I'm not sure what is meant by "dancing". I'm sure my rudder looks like that depending on the wind, but I'm not just moving the pedals for the sake of moving, I'm putting in corrections that I feel the airplane needs to be straight in proportion to how straight it is, and how reactive the airplane is to my inputs.
It sounds like one instructor is saying relax and do what is needed, and the other is saying that putting in some degree of arbitrary movement gets you focused. If that's true, I would probably go with the instructor that says relax and do what is needed, because arbitrary movement on the rudder while landing sounds really odd to me.
The very best TW instruction I ever got was from my friend Lee. He said that perfect tailwheel landings would be most effectively achieved by 3 people, each independently doing their jobs. One person would only use aileron to keep the airplane in the center of the runway, another person would only use rudder to keep the airplane in line with the runway, and one person would run the throttle and elevator to lower the airplane onto the runway.
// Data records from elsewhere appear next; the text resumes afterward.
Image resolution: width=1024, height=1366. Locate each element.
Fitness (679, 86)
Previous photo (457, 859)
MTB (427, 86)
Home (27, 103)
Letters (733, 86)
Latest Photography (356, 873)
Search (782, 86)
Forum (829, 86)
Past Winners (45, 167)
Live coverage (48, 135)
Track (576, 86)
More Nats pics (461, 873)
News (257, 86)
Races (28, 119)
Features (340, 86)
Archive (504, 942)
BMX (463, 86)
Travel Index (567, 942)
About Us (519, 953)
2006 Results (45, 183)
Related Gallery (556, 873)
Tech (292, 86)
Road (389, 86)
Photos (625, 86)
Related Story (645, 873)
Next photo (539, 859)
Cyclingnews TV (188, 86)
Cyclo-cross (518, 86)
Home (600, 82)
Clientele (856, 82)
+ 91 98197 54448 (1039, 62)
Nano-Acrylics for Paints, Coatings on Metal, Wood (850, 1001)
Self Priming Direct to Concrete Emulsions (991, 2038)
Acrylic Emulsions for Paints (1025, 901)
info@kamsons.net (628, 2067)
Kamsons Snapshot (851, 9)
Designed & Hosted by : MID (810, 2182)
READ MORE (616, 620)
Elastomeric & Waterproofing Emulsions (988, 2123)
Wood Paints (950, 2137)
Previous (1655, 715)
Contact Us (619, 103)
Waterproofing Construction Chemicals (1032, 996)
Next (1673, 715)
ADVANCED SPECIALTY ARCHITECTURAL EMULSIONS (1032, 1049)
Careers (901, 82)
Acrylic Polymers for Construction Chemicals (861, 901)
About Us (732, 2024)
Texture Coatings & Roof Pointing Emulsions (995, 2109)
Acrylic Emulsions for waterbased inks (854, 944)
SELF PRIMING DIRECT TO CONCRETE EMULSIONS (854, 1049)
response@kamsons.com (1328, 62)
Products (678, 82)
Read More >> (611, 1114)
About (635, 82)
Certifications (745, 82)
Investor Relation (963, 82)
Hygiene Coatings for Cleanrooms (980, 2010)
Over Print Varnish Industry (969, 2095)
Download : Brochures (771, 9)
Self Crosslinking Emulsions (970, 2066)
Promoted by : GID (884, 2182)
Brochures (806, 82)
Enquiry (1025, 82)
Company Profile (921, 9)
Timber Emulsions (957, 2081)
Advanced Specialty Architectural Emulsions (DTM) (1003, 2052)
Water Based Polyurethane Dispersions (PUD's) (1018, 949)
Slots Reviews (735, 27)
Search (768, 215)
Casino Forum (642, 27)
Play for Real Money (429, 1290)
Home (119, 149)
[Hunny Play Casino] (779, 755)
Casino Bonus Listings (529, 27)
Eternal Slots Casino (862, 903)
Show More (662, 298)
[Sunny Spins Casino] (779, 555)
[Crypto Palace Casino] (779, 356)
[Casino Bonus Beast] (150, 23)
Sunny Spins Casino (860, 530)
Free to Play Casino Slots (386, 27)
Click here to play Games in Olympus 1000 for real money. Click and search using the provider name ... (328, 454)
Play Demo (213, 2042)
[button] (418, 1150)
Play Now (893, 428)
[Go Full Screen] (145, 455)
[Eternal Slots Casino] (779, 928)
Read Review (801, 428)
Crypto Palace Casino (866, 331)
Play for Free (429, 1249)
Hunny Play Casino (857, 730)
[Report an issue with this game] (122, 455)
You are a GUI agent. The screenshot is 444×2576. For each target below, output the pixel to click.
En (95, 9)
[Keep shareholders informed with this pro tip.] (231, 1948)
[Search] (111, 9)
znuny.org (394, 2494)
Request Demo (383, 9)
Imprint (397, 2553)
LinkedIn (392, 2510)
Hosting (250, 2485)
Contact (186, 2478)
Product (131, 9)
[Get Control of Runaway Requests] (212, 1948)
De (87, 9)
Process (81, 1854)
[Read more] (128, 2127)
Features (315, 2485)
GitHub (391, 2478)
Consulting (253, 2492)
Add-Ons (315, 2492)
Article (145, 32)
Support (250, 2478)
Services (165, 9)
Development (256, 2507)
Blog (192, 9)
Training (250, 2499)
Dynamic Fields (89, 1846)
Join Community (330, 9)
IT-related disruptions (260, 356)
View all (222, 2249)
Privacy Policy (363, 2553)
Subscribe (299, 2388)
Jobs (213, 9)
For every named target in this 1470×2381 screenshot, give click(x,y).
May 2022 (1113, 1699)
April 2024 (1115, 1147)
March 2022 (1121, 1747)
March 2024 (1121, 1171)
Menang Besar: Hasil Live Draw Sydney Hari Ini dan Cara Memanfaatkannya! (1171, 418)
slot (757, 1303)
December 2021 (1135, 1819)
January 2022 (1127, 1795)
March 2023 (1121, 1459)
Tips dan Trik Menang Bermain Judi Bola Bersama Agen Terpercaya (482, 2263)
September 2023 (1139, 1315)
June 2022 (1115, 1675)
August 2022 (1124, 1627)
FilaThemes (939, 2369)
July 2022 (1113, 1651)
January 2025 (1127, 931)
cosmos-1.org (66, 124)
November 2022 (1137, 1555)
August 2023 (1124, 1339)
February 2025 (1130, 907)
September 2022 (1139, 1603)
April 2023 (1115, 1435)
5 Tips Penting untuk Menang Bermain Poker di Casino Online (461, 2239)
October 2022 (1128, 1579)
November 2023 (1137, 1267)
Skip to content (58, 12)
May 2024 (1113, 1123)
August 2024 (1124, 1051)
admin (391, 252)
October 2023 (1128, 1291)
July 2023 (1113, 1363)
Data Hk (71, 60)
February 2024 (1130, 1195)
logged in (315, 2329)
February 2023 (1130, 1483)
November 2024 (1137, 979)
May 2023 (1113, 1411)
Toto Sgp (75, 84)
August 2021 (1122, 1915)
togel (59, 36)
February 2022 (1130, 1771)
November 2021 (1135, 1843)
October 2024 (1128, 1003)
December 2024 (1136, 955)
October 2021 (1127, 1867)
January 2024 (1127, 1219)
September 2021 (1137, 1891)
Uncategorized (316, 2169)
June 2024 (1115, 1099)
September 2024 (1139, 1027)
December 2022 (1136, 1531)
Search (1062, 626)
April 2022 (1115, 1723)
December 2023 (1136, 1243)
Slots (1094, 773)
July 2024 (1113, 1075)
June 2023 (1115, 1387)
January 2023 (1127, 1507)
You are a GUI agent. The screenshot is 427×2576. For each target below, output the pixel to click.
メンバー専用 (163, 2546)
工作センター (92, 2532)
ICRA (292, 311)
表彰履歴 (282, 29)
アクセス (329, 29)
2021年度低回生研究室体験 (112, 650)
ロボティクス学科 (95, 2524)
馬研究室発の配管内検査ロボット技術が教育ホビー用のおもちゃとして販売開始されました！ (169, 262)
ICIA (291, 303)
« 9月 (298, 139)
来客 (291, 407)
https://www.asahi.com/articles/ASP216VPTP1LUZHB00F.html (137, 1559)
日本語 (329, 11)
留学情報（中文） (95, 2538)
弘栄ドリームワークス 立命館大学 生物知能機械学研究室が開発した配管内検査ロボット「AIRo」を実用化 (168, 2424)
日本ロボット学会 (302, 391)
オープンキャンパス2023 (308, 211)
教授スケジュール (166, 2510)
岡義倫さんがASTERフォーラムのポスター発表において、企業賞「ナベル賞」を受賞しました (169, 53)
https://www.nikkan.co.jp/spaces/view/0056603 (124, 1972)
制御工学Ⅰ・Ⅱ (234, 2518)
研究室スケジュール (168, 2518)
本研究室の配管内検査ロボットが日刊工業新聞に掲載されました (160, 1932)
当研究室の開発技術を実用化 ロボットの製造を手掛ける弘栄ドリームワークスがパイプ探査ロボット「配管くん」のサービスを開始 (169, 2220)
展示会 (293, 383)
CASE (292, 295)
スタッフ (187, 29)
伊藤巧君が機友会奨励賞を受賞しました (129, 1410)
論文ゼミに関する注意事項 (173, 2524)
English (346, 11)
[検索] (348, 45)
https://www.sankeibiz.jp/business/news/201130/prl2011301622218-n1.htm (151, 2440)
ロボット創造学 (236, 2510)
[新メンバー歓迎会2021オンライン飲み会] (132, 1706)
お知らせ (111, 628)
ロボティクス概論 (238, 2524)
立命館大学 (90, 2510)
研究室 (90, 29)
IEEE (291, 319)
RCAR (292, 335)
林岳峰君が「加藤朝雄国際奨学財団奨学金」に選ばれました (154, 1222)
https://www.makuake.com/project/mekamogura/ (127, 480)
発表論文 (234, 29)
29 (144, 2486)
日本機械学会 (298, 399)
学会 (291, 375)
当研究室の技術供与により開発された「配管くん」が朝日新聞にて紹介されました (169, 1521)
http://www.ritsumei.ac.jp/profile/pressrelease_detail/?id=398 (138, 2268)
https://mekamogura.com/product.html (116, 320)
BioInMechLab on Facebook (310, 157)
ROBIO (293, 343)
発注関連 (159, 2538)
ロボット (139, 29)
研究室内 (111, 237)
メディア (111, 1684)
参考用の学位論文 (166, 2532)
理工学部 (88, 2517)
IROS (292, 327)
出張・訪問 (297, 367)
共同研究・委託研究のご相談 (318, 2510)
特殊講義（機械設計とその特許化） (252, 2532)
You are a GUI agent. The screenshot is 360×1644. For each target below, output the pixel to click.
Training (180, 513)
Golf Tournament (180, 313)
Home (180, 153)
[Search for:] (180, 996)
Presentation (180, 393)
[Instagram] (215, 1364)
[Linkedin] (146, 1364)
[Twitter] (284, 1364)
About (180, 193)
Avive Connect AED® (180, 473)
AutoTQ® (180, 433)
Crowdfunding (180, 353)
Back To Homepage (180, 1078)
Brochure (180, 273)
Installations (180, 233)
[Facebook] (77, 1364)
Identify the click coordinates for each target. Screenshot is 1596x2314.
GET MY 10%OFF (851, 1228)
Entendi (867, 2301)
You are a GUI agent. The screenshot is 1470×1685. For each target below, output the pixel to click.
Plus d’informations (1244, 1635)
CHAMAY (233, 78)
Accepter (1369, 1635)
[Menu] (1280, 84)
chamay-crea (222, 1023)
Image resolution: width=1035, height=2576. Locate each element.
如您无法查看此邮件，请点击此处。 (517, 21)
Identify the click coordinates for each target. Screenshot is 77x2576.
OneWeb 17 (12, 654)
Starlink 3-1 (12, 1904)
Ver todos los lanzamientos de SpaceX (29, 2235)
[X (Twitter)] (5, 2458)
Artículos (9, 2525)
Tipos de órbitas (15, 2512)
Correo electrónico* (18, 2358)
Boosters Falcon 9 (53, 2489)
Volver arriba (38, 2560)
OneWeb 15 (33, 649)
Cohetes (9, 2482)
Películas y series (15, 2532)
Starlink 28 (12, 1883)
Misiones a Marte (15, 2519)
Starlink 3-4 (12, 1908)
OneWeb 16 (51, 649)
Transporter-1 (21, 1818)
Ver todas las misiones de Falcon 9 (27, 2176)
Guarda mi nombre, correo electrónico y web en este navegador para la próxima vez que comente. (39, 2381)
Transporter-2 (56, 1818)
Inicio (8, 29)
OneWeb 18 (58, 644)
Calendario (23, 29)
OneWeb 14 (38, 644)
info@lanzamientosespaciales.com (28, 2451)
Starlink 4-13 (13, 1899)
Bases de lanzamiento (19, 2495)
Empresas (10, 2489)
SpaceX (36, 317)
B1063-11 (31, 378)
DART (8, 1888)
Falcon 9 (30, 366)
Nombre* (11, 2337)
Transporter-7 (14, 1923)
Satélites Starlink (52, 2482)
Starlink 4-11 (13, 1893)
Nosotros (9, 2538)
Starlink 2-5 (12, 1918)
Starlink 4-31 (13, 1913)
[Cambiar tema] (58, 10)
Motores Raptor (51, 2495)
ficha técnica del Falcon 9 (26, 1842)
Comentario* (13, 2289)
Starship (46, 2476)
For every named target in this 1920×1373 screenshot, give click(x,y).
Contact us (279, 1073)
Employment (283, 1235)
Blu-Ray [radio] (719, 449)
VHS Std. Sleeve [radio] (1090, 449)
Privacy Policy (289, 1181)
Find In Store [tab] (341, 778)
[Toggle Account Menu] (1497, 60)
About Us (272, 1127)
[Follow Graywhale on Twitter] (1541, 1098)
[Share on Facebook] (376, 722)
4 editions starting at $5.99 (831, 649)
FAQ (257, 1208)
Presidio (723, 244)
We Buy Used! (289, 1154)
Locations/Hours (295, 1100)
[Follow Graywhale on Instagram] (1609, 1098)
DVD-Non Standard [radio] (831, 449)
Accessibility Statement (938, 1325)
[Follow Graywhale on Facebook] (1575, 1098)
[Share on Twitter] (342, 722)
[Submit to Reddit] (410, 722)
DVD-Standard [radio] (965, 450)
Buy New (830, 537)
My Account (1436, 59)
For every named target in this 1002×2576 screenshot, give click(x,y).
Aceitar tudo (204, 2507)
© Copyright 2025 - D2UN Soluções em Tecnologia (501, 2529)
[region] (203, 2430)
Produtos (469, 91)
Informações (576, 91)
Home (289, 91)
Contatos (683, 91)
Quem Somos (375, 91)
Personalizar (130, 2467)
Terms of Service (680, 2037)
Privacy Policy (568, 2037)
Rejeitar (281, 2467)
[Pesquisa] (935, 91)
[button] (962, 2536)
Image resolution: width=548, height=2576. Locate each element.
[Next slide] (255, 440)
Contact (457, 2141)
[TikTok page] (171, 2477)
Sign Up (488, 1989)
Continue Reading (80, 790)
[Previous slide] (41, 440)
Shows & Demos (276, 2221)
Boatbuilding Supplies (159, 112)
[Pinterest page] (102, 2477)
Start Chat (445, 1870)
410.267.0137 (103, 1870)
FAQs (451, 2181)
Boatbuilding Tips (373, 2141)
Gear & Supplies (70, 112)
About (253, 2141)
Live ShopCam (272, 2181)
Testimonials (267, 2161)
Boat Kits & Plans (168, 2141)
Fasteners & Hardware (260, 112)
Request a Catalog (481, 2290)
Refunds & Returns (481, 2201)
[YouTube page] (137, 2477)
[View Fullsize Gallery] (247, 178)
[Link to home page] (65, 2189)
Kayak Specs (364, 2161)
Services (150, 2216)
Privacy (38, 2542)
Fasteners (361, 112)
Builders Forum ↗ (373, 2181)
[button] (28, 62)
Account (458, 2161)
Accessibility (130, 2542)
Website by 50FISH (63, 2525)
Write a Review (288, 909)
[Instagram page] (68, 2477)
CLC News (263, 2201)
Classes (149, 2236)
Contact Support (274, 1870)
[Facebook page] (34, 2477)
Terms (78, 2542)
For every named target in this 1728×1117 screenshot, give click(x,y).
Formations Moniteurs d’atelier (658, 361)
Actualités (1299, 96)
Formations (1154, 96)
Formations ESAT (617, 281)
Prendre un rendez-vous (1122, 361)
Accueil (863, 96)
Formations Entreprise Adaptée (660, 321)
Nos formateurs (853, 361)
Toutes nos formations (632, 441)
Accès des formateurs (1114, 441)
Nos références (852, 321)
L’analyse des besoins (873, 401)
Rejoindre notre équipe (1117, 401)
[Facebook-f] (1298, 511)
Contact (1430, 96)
How he taught this was for me to run one control at a time, while he basically bounced the airplane down the runway. So for ailerons, he would pitch up, down, hit the rudder, throttle, and after three trips bouncing down the run way with me doing nothing but aileron I was able to keep it in the center no matter what he did. For rudder he would do the same to distract me and make me work for it, but after a little practice, I could keep the airplane absolutely parallel with the runway no matter what. For elevator, he ran the power too, and let me tell you, trying to get the airplane to land with someone playing with the power is super interesting.
The exercise was challenging because we had to both be good enough pilots to ignore each others inputs, and trust each other to not wad up the airplane. Three touch and goes per pass, with 3 passes per control, taught me what would take hundreds of landings to figure out. I learned more in that 3 hours than I did in all of my primary tailwheel training. No matter what the airplane was doing I could decouple and keep it straight, in the center, and softly let it down.
The next weekend I was playing with 1000ft strips in the sticks and a month after that I was landing in 12kt-18kt direct crosswind on pavement only having my endorsement for the summer.